#### Your goal:
Search the records for the word "computer" and report each line that has it.

#### Information provided:

____________

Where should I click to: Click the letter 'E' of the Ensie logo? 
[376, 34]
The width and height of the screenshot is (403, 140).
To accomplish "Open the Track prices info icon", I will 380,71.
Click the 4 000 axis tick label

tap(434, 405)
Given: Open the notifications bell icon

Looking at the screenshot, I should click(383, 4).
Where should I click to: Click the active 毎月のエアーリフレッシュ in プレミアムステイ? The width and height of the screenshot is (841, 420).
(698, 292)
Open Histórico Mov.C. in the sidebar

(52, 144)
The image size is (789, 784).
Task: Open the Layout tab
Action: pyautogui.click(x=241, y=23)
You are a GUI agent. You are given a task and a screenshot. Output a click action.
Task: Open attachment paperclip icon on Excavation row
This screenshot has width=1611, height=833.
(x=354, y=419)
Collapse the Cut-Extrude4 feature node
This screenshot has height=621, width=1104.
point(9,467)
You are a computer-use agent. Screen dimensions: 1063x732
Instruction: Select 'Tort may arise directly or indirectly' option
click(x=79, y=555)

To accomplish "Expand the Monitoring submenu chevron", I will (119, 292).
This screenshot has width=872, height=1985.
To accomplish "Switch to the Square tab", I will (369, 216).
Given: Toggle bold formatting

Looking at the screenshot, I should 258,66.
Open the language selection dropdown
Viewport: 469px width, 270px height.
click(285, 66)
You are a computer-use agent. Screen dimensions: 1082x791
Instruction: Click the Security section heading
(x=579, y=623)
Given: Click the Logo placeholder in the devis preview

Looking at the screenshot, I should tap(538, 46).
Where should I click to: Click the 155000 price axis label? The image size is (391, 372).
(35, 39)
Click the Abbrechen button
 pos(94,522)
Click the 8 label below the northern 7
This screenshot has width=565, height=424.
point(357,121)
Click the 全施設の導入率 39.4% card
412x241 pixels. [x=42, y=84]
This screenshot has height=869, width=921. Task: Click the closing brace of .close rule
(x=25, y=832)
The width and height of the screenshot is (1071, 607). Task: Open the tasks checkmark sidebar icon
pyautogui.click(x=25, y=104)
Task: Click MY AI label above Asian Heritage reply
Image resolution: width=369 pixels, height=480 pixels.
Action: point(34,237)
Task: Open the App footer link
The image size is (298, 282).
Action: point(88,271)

____________

#### Task result:
You are a computer-use agent. Screen dimensions: 1063x732
You are a computer-use agent. Screen dimensions: 1082x791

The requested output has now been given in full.